Voetius in de bres voor de leer
”Bron van troost” bevat volgens de titelpagina en de kafttekst de verdediging van de gereformeerde leer door Gisbertus Voetius. Maar in welke mate is de bron van dit boekje zelf er nog in te herkennen?
Even bekroop mij de vrees dat ik iets over het hoofd gezien had in mijn onderzoek naar het werk van Utrechts eerste hoogleraar in de theologie, Gisbertus Voetius (1589-1676). Van een geschrift op zijn naam met de titel ”Bron van troost” had ik namelijk nog nooit gehoord. Het blijkt echter te gaan om een hertaling van fragmenten uit het eerste Nederlandstalige boek dat Voetius schreef.
In het woord vooraf bij deze heruitgave van een publicatie uit 1833 maakt de tekstbezorgster, H. de Wit-van Westerhuis, een en ander duidelijk over de wordingsgeschiedenis van dit boekje. Zij schetst kort de historische achtergrond van de oorspronkelijk door Voetius geformuleerde weerlegging. Die was gericht op de remonstrant Daniel Tilenus, die de gereformeerde leer zoals die door de synode van Dordrecht was vastgesteld, aangevallen had.
Deze ”Proeve van de kracht der godzaligheid (…) tot verdediging van de leer der waarheid” –de oorspronkelijke titel is nog veel langer– verscheen voor het eerst in 1628. Uit dit verweerschrift zijn in ”Bron van troost” met name de zogeheten stellige gedeelten overgenomen; alle verwijzingen naar Tilenus zijn weggelaten. Dit houdt in dat bij benadering minder dan een derde van de oorspronkelijke tekst overgebleven is.

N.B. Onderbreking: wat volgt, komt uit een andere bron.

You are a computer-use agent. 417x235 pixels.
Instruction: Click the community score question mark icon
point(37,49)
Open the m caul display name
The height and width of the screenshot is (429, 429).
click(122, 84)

Een aantal jaren geleden is de ”Proeve” in reprint verschenen. De theologische disputeertrant van Voetius treedt in dit werk uit de periode voor zijn hoogleraarschap reeds volop aan de dag. In ”Bron van troost” ligt het accent echter op de praktijk van het geloofsleven. Dat kan zeer stichtelijk zijn, uiteraard, maar ik zou er dan toch de voorkeur aan gegeven hebben om de echo van het theologische debat uit de vroege zeventiende eeuw maar helemaal weg te laten en dus niet alleen verwijzingen naar Aristoteles, Cicero en Tilenus, maar ook naar andere, thans volstrekt onbekende auteurs als L. Blosius en P. Bertius te schrappen.
Terecht wijst De Wit erop dat het Nederlands van Voetius nogal gestempeld is door het Latijn (het omgekeerde geldt trouwens evenzeer). Dat vergt soms heel wat interpretatie en daarbij kan het wel eens mis gaan.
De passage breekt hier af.